*Exercise description*: Copy out, from the data below, each line in which the word "logo" occurs.

*Stored data entries*:
"""
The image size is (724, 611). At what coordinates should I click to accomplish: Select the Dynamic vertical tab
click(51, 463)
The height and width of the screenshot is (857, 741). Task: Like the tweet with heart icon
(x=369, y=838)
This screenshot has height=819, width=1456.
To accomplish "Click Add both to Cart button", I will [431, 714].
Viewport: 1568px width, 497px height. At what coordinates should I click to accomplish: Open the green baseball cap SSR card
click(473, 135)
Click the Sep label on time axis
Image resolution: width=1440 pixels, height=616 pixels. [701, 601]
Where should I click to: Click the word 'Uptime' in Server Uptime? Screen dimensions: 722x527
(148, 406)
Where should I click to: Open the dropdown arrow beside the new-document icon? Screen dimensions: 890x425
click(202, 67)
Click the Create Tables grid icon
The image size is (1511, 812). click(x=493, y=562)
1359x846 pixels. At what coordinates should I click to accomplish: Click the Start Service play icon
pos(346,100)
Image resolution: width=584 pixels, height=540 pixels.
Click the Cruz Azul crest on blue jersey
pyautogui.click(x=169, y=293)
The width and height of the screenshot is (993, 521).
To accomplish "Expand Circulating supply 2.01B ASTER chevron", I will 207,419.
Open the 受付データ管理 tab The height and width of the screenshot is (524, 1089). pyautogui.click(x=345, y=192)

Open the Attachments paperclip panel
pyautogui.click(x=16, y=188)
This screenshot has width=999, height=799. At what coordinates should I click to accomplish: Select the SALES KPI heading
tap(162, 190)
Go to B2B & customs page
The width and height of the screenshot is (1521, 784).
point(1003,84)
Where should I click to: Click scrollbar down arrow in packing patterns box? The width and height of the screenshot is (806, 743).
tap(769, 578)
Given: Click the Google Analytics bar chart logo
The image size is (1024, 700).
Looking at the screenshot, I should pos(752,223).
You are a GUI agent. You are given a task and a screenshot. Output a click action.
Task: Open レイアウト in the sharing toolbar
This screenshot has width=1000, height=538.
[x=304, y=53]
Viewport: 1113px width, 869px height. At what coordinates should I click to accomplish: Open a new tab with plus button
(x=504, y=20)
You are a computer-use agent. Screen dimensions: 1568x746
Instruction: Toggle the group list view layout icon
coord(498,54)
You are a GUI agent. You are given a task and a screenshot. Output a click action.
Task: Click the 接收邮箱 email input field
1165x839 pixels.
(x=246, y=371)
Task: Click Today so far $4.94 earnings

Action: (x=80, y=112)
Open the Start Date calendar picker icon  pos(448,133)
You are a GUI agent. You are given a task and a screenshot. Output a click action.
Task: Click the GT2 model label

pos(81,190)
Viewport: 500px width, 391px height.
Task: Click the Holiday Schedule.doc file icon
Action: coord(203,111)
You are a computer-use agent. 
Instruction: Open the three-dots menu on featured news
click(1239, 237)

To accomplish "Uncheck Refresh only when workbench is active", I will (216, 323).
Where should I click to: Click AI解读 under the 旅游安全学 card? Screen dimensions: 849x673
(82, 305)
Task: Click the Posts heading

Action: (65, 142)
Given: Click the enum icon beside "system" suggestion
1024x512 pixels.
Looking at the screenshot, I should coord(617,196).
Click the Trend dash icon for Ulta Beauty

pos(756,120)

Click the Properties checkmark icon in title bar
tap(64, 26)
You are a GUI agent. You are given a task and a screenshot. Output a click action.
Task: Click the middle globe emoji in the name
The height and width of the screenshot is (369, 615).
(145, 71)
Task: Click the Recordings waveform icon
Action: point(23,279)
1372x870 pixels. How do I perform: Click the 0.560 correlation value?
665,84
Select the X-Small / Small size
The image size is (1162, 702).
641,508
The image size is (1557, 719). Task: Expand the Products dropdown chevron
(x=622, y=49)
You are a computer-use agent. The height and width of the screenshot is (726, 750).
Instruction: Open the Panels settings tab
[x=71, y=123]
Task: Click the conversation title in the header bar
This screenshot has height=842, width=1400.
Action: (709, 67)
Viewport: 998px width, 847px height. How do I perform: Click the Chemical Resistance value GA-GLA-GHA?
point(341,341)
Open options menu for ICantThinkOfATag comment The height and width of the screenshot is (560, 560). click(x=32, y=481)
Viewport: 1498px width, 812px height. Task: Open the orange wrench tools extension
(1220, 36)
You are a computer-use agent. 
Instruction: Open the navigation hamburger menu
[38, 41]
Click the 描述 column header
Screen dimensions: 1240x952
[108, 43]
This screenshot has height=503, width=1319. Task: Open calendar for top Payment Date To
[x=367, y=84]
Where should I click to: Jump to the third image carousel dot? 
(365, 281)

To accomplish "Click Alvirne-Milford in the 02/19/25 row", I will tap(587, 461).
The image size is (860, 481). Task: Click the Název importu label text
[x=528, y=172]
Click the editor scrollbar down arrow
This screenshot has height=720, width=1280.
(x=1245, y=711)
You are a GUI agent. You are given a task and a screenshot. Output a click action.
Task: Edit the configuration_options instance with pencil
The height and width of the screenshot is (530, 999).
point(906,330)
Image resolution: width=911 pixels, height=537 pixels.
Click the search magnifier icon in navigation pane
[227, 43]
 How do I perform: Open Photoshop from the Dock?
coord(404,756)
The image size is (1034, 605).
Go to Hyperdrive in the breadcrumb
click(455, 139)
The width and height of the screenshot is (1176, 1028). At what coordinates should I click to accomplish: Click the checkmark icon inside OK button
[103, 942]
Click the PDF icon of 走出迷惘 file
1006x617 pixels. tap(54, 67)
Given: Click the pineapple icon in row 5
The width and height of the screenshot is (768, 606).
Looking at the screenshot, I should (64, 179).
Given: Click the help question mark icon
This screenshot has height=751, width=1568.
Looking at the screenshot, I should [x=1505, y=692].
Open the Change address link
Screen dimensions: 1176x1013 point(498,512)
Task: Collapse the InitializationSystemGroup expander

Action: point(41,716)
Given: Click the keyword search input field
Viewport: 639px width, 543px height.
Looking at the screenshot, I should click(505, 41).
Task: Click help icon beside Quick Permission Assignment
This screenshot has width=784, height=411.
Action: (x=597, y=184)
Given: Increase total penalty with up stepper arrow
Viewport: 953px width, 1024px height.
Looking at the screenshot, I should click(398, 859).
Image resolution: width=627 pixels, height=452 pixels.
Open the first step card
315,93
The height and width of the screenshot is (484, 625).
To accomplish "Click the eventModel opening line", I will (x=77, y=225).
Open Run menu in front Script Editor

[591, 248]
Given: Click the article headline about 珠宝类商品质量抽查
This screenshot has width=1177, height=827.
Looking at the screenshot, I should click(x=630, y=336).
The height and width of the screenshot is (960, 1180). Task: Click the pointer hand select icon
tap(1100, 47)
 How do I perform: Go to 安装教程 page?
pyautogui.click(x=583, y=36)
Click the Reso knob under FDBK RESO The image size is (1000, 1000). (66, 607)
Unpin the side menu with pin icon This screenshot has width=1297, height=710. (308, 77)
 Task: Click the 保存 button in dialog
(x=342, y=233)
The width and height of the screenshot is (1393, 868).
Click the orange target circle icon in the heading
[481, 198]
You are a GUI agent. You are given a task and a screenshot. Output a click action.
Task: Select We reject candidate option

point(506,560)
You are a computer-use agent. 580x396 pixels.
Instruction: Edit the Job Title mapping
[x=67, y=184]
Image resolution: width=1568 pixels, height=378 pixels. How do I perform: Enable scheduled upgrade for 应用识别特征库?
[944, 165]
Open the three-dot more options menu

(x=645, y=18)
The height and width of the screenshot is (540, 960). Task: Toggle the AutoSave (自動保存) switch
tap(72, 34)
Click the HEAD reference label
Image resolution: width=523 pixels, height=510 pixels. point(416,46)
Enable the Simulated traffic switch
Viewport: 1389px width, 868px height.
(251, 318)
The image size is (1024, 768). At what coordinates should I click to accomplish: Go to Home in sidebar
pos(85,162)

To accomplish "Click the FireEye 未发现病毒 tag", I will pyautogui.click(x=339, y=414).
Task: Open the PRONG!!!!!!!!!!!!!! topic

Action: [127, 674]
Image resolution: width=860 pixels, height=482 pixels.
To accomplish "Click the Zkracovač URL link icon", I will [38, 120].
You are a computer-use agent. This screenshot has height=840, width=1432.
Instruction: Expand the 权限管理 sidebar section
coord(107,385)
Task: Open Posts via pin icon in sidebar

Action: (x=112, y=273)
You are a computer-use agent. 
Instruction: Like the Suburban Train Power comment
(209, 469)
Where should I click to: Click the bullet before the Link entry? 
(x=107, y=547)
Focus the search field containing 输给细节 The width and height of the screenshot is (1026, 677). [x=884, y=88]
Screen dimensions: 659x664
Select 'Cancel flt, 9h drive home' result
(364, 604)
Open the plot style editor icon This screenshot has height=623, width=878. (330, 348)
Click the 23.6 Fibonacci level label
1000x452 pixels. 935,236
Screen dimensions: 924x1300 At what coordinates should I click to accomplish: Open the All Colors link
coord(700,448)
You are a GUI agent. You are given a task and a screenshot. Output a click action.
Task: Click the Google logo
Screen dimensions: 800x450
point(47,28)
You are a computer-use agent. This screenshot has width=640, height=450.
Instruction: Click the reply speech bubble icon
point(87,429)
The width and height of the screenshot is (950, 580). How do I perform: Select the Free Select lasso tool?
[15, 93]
"""
*Answer to the exercise*:
Given: Click the Google Analytics bar chart logo
Task: Click the Google logo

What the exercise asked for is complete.